Original 1999 Author's Note

Unlike most of my articles, this one is written in the past tense, allowing me to more easily share events of particular years of my education in Ouzinkie. Although the experiences of other of my classmates might be similar, this individual approach is the only way I can adequately explain what school time was like in Ouzinkie during those years. By the way, I am impressed with what I hear regarding student performance and morale in the “new” school, which unlike mine, includes grades through high school. Staying in the village instead of having to board away from home is a wonderful benefit! But with this article I hope to have given a fair account of student life in Ouzinkie ‘back in the day’ when I attended (eighth grade class of 1967).

–Timothy Smith, March, 2020

An Old Village School (That Sometimes Got Upgraded)

The Ouzinkie School was a necessary center of activity during the winter months, but one that meant lessons and homework and sometimes eccentric teachers. The village of Ouzinkie had long been too large for a fabled “one room schoolhouse” of pioneer days, but there was an undeniable charm to the old grade school nonetheless. It was a large, multi-gabled building containing three classrooms (or two and a library when population dipped). There were two apartments for the teachers, if you call the tiny studio pillbox upstairs an apartment. Although not exceptionally old when I attended there, the building tended toward dilapidation due primarily to its location in the center of a swamp. There were always puddles and muddy spots.

The villagers finally got fed up with the poor location, had mercy on their children, and built a large elevated play area, supplied with basketball hoops. “The platform,” as it was known, was the main place to play most of the rainy season (what am I saying? most of the year!), unless you favored wet shoes. Even in the snow it was a great place to dive from or use as a snow fort. Near the platform were the outhouses or “nooshniks,” which being of poorer foundation and smaller mass than the schoolhouse, always tilted at odd angles. I think that feature may be a prerequisite for outhouses! No matter how many boards were laid on the path, the trip to the outhouses was always a soggy proposition. Nobody was unhappy when they were replaced in the early 60’s with indoor plumbing.

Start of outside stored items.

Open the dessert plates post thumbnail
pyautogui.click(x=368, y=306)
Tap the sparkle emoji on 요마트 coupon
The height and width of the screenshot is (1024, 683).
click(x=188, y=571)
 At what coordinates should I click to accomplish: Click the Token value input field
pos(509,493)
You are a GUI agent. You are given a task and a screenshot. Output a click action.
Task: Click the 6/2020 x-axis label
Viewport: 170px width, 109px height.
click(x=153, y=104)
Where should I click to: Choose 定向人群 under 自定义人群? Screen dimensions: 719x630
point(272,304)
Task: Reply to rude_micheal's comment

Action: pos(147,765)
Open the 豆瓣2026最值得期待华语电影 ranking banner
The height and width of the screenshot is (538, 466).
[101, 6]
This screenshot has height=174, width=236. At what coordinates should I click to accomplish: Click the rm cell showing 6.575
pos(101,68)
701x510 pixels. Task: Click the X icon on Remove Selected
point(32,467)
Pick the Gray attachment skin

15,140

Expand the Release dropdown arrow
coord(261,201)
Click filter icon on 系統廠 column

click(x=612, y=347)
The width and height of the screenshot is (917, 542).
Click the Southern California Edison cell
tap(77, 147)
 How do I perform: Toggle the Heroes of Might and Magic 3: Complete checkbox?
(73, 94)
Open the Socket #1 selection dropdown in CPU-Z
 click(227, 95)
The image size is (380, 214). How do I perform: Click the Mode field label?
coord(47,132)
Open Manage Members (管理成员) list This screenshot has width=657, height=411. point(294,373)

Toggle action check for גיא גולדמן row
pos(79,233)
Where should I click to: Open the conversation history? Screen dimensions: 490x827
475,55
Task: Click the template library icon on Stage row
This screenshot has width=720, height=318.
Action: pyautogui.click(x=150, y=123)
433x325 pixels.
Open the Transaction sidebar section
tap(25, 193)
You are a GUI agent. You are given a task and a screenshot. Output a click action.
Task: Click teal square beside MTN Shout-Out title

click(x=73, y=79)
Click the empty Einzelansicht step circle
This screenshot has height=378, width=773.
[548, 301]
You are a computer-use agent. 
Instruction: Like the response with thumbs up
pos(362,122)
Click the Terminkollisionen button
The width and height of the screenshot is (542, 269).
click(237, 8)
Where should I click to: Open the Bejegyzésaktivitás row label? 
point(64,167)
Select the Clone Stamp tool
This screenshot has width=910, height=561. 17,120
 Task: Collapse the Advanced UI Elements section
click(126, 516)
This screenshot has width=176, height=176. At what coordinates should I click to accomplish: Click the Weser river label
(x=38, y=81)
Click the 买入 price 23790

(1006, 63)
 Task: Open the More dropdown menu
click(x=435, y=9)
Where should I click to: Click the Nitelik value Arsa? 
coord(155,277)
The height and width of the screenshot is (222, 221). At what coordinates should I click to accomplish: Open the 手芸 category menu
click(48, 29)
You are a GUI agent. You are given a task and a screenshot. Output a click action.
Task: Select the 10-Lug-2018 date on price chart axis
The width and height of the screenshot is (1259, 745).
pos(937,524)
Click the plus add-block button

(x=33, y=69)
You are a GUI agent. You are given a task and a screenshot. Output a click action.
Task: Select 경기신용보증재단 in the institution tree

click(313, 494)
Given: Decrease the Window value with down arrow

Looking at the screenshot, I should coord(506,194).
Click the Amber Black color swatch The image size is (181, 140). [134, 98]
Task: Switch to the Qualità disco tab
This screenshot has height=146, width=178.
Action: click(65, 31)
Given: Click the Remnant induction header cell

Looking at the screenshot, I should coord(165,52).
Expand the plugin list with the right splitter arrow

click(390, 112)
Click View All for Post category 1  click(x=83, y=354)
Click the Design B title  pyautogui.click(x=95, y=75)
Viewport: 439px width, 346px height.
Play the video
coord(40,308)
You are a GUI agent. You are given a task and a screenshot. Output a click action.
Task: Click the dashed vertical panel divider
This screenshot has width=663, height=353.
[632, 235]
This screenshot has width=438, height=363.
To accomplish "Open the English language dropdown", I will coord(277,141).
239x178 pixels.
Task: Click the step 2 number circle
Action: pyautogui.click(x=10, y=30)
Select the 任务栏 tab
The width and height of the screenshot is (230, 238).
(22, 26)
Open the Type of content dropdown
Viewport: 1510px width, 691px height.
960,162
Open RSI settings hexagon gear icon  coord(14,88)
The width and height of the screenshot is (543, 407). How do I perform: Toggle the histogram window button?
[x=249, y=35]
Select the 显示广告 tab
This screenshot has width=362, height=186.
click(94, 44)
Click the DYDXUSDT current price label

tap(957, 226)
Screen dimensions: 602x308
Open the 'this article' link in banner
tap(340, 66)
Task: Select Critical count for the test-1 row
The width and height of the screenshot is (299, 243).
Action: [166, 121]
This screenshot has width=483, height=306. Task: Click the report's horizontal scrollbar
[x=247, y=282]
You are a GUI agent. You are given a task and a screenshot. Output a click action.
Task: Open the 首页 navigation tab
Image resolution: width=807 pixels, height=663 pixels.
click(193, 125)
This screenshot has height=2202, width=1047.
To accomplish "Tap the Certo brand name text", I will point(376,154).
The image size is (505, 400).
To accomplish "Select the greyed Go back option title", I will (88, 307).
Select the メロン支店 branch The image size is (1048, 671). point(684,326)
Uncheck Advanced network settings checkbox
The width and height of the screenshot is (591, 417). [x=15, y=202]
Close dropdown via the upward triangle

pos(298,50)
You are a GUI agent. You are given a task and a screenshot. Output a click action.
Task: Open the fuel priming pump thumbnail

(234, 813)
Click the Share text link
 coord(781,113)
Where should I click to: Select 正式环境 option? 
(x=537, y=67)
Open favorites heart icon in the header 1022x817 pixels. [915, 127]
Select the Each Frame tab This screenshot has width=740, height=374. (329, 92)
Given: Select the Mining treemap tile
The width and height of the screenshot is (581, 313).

In my early years there, the school’s classrooms were poorly lit by low wattage bulbs powered by the low voltage cannery light plant. Then in the early 1960’s, the Bureau of Indian Affairs (BIA), or perhaps the fledgling Alaska State Government, in a fit of unaccustomed generosity, decided that improvements were called for. The school got dependable power, adequate lighting, and a real sewer system. From then on it was flush toilets and fluorescents. The school power came from two dark blue diesels in their own shed, which added a substantial hum to the school day. It is local lore that when the pilings for the power shed were being driven, the work crew on a lark decided to see if they could find any bedrock under the school yard. They gave up after eighteen feet of solid sog. So the old school always sagged and creaked at odd angles and shook with the pounding of busy feet.

Recess Scenes At School in the Mid-1960’s

Eighth Grade graduation, May 1967. L to R: School Board member Nick Pestrikoff, a guest whose name I can’t recall from Kodiak, and the three proud graduates, George Katelnikoff, Chris Boskovsky and Tim Smith. The podium and electric piano, (and Mom to play the graduation march) along with most of the chairs, were borrowed from the Mission.

Original Conclusion to the 2006 Revised Posting

I am in my early fifties now, and have been a high school reading teacher for many years. When I was a sometimes struggling elementary student in Ouzinkie School, the thought that one day I would be a teacher would have seemed foreign and even appalling. As I reflect on the long pathway of my own progress as an educator, I can't help thinking of my eight years at Ouzinkie School, and the teachers who came in and out of our village during those years. I can see traces of them all in my own classroom, either in what I do or in what I try to avoid doing. I know I wouldn’t think of passing around pictures of people wearing an Alaska Flag, for example, and we’re not allowed to use spruce paddles with holes in them! But how I teach struggling readers, or how I approach a good piece of literature – these things come from teachers I had back in the village. I should hope those Ouzinkie School teachers could count me among their successes. (Written in 2006)

Conclusion to the 2020 Edition

How time flies! I am now a retired teacher as of May, 2018, with a 29-year career teaching English as a Second Language, Freshman and Sophomore Lit., and Remedial Reading now under my belt. In 2012, I began working on a novel based on my experiences growing up in Larsen Bay (5 years) and Ouzinkie (18 years). It was completed in 2018, shortly after I retired.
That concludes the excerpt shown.